> **WHAT THE TASK ASKS**
In the reading text on the pandemic's impact, since when has ultra-loose monetary policy been used on a large scale in North America and western Europe?

For understandable reasons it has become commonplace to talk about the immense damage done by COVID-19. This probably makes sense as a kind of shorthand. However, careful reflection on the painful experience of recent months should show it is a one-sided way of understanding the pandemic’s devastating impact.
To start with the obvious, COVID-19 is an infectious disease spread by a virus. And a virus is an infectious agent that can only replicate within a host organism. In other words, despite the terrible harm they can do to the human body, viruses have no consciousness or ill will towards us. Their sole drive is to reproduce.
That is important to remember as the impact of the virus needs to be understood in its social context. Its effect on society is always mediated by human action. The measures taken to contain it can make an immense difference to its impact.
Good policies, for example, can mitigate its effects while bad ones can be disastrous. This is not the place to debate which is which, but it is important not to lose sight of the principle. Otherwise it can only engender a sense of powerlessness.
The other key point – again obvious in one sense, but easily forgotten – is that a lot probably would have happened this year even without the pandemic (see Strategically Speaking). Untangling its impact from that of pre-existing developments is difficult. No doubt some things have changed substantially, others are broadly the same and others have been modified. Relatively little is completely new.
It is impossible to be sure what a parallel world without COVID-19 would look like. The precise impact of the corona crisis cannot be identified for certain. At best it is possible to critically delineate the different forces at work.
The extension of quantitative easing (QE) is a good example. Ultra-loose monetary policy has been taking place on a large scale in North America and western Europe since the global financial crisis of 2007-09. Even before COVID-19 it was apparent that policymakers were struggling to wind it up.
Then COVID-19 arrived and QE was extended enormously. This represented the amplification of a pre-existing development rather than a new trend. It is an important shift but it has hardly come out of nowhere.
The extension of extraordinary monetary policy has also had, on an everyday level, a substantial impact on financial assets. It has not changed everything, but has not left things the same either.
Serious thinking needs to be done about these questions. The pandemic has taken a heavy toll, but it is a far from complete explanation of recent developments.

> **LISTED ENTRIES**
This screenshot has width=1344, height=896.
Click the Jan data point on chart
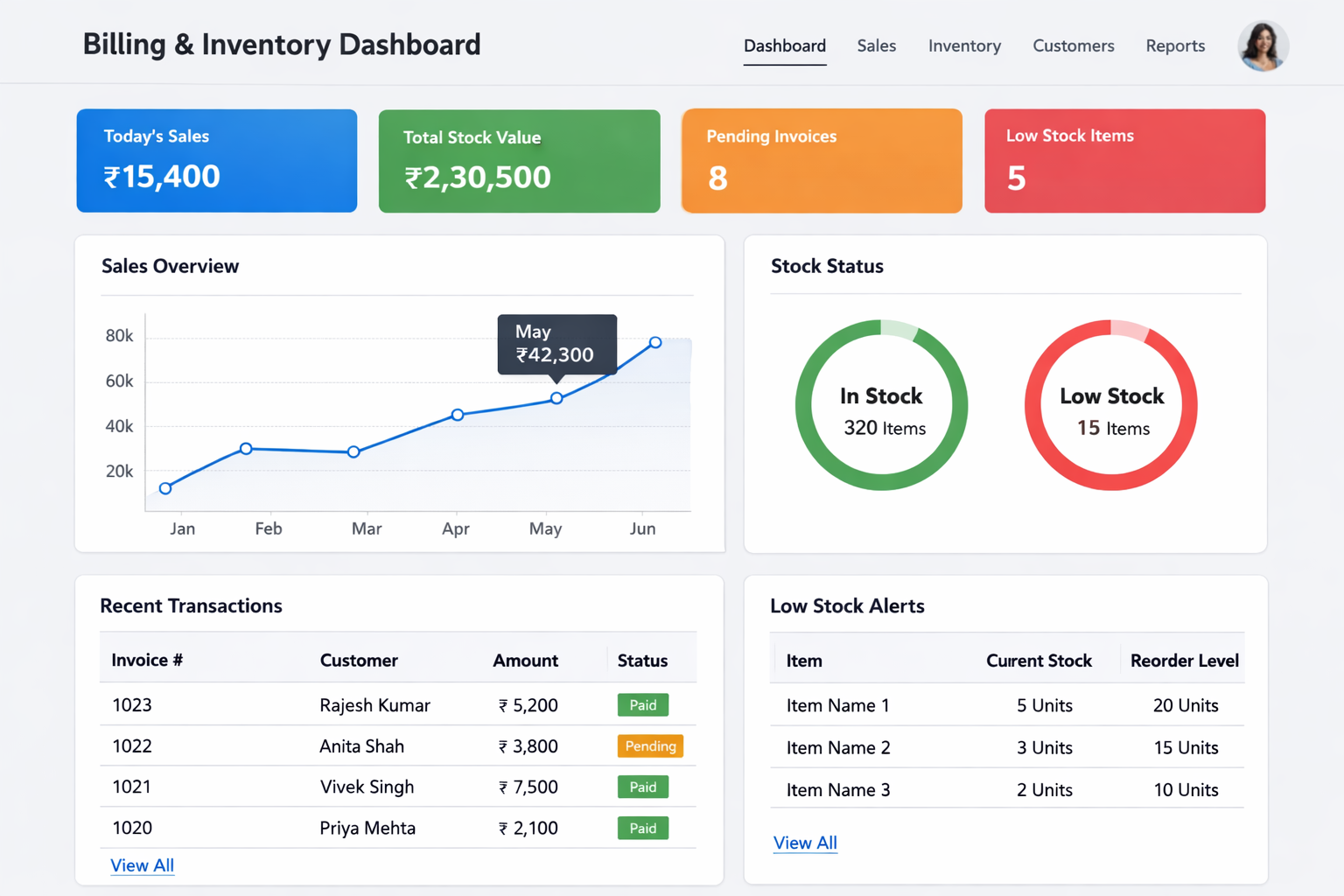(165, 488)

* * *

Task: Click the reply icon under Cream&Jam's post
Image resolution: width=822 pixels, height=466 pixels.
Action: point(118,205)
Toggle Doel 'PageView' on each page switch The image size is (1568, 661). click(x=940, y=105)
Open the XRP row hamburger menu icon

> **ANSWER BELOW**
Since the global financial crisis of 2007-09.